## Selección

Según pude averiguar, has vivido, además de en un tu Montevideo natal, en París, Berlín, Buenos Aires (experiencia que imagino presta testimonio en tu libro “La ciudad invencible”; Ed. HUM, 2015), Nueva York y, actualmente residís en Bogotá. La pregunta es doble: ¿a qué atribuirías tu nomadismo?, y ¿cómo pensás que tu cosmopolitismo impacta en el contenido o en la forma de las historias que narrás?
Lo atribuyo a la curiosidad y al desapego. Soy curiosa y no soy muy apegada a los lugares ni a las personas. Me cuesta desarrollar una sensación de pertenencia y al mismo tiempo siento que pertenezco a muchos lugares. Eso se cuela, inevitablemente, en lo que escribo, y se mezcla con todo lo demás. Por eso en La ciudad invencible y en No soñarás flores aparecen temas como el desarraigo, la identidad, el ser extranjero, cómo hace una para apropiarse de una geografía y qué cosas te separan de manera irremediable del otro. Tal vez busco romper la ilusión de que hay una separación “irremediable”. Hasta ahora no lo he logrado, sin duda.
Siendo que sos traductora de formación, ¿ensayaste alguna vez escribir en otro idioma? En términos comparativos, ¿dirías que el español es un lindo idioma para escribir?
No, nunca ensayé. Me gusta escribir en mi lengua materna, que es en la que tengo más libertad porque es la que manejo mejor. Pero entiendo que hay casos (no muchos) en los que una lengua extranjera puede aportarte otras libertades y que las limitaciones de esa lengua pueden utilizarse incluso a tu favor. Cuando hablo en otro idioma siempre tengo la fantasía de que soy otra, de que puedo inventarme una identidad, de que lo que digo o escribo es levemente impostado. Y tal vez para algunos escritores ese enrarecimiento sea necesario al momento de escribir.
Recientemente se presentó en Montevideo tu último libro (que es un libro de cuentos), No soñarás flores (Ed. HUM, 2017), personalmente me impresionó la maestría con la que modulás las voces de los personajes, ¿cómo lográs el manejo tan verosímil de registros tan distintos?

## Completa lo siguiente
A - Repite todo lo que aparece en la entrevista desde "Siendo que sos" hasta "momento de escribir.".
B - Completa la parte siguiente de la entrevista a la escritora, a partir de su última línea.
El material que aparece a continuación no tiene relación con la entrevista.

## Datos extraídos
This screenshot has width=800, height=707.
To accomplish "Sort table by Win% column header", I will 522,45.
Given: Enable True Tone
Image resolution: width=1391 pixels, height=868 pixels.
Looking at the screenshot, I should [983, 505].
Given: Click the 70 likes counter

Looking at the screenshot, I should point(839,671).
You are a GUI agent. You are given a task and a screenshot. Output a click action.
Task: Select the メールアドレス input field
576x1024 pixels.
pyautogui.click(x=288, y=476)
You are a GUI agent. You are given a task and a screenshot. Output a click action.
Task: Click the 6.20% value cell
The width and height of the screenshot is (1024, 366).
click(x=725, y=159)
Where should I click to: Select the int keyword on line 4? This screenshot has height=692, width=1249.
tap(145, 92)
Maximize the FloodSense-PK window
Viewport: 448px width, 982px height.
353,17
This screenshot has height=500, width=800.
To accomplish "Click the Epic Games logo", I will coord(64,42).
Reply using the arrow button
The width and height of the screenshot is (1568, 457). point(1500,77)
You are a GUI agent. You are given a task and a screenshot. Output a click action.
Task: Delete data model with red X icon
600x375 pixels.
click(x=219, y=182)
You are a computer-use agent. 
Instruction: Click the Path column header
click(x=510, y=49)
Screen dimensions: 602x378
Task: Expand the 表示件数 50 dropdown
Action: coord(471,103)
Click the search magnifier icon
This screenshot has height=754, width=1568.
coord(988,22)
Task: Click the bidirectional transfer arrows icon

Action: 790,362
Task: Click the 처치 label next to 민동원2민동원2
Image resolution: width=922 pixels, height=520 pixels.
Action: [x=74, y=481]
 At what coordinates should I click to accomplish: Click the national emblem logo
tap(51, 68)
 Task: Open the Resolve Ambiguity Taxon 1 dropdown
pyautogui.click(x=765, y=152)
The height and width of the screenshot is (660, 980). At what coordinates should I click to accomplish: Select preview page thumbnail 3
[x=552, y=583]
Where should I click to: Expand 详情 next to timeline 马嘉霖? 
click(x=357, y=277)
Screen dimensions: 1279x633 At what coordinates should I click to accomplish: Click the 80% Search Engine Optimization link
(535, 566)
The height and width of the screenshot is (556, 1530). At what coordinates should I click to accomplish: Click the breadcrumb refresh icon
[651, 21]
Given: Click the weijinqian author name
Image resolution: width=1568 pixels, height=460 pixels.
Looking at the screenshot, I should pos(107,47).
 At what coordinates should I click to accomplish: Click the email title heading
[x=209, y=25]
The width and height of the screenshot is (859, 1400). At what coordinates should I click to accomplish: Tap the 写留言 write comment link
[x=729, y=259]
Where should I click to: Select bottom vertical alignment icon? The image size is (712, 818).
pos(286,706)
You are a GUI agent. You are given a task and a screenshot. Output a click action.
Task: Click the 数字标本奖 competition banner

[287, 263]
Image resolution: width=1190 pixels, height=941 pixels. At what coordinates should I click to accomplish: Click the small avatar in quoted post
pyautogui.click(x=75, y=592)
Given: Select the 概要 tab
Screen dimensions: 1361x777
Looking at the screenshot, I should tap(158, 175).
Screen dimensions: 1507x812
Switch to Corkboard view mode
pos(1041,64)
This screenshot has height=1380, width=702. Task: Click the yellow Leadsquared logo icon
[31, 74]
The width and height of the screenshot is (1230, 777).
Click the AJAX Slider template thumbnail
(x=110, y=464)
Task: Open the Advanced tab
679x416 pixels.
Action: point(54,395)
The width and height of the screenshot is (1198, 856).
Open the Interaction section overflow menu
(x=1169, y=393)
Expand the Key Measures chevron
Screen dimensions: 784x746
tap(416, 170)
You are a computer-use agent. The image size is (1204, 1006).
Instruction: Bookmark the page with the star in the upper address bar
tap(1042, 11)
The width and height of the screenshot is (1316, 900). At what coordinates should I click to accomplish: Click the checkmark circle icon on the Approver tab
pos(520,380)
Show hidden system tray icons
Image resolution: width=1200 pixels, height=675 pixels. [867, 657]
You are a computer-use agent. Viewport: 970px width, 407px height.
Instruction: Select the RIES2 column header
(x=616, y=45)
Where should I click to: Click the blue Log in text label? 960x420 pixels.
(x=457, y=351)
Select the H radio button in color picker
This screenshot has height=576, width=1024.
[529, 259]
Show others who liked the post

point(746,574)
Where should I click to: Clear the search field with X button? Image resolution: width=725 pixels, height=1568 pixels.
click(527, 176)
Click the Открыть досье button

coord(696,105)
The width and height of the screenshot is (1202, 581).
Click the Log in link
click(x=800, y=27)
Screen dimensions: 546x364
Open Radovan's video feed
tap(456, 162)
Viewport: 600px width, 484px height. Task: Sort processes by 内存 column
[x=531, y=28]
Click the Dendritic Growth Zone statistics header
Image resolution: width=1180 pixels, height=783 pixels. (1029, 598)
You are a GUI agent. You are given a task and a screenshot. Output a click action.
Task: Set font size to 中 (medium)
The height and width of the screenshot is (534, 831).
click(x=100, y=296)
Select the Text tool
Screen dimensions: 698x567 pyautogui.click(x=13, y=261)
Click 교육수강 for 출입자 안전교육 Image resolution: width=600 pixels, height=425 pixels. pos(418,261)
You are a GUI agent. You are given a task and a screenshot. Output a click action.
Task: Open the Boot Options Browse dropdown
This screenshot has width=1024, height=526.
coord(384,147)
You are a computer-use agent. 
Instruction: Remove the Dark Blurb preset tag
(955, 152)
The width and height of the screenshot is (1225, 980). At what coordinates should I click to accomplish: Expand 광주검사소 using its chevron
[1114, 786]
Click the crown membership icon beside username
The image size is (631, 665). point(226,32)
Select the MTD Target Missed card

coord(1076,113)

## Respuestas del ejercicio
A -
Siendo que sos traductora de formación, ¿ensayaste alguna vez escribir en otro idioma? En términos comparativos, ¿dirías que el español es un lindo idioma para escribir?
No, nunca ensayé. Me gusta escribir en mi lengua materna, que es en la que tengo más libertad porque es la que manejo mejor. Pero entiendo que hay casos (no muchos) en los que una lengua extranjera puede aportarte otras libertades y que las limitaciones de esa lengua pueden utilizarse incluso a tu favor. Cuando hablo en otro idioma siempre tengo la fantasía de que soy otra, de que puedo inventarme una identidad, de que lo que digo o escribo es levemente impostado. Y tal vez para algunos escritores ese enrarecimiento sea necesario al momento de escribir.

B -
Desde el comienzo tuve esa facilidad. Recuerdo que Levrero me dijo que tenía buen oído para los diálogos. El oído se afina, pero es cierto que ese oído se tiene o no se tiene de entrada. Hebe Uhart es una maestra del registro oral. Desde siempre me ha pasado que un personaje o narrador se me ocurre en el momento en que lo oigo hablar en mi cabeza. En ese momento sé que “lo tengo”. A veces una palabra, una muletilla, ya te alcanza para entender a tu narrador. En el fondo supongo que se precisa curiosidad y atención, es un ejercicio de escuchar cómo habla la gente que conocés, la gente en la calle.
No quiero revelar mucho, pero por ejemplo en los cuentos “La muñeca de papel” y “Último verano” (del libro No soñarás flores), la cuestión de las distintas presiones con las que debe lidiar una mujer a lo largo de su vida (presiones de índole profesional, afectiva, social) está muy presente. ¿Qué nos podés decir en relación a este tema? En términos generales, ¿concebís a la literatura como una herramienta de transformación, de emancipación?
No, no creo que nadie se vaya a transformar ni a emancipar por leer esos cuentos. Creo que, en el mejor de los casos, alguien se puede llegar a sentir menos solo. Eso ya sería mucho; sería todo. A mí me sirve para explorar esos conflictos, sentirlos y de algún modo reflexionar sobre “el alma de los hechos” (Bellatin). Es un intento siempre fallido de entender lo que se me escapa.
Esta es la pregunta farandulera. Cada vez somos más los que descubrimos y nos maravillamos con tu compatriota Mario Levrero, ¿es cierto que lo conociste personalmente? ¿Qué tipo de enseñanzas te dejó en el plano literario?
Sí, fue mi amigo. Enseñanzas literarias me dejó muchas. Podría escribir unas cuantas páginas sobre eso… Y en parte eso es lo que transmito en los talleres de escritura que doy en Bogotá, esas enseñanzas que se han sumado a otras tantas de otros maestros y de la experiencia personal. Pero también me enseñó cosas, digamos, extraliterarias, vinculadas a la ética del escritor. Una de las primeras cosas que me dijo fue: “Aprendé a desoír el canto de las sirenas”.
En la célebre novela distópica de Ray Bradbury, Fahrenheit 451, cada miembro de una especie de comunidad de lectores que vive apartada de las gran ciudad, memoriza un libro para salvarlo del fuego y del olvido, si tuvieras que hacer lo mismo, ¿qué libro memorizarías y por qué?
La vida breve de Onetti. Porque nunca me cansaría de recitarlo y de hurgar en todas las capas de su escritura.
Ahora, esto va a ser un poco como “Elige tu propia aventura” (¿te acordás de esos libros?). De las tres preguntas siguientes contestá la que quieras, pero solo una:
a) Un escritor, ¿debe ponerse en el lugar del lector al momento de escribir o, por el contrario, es lo último que debería hacer?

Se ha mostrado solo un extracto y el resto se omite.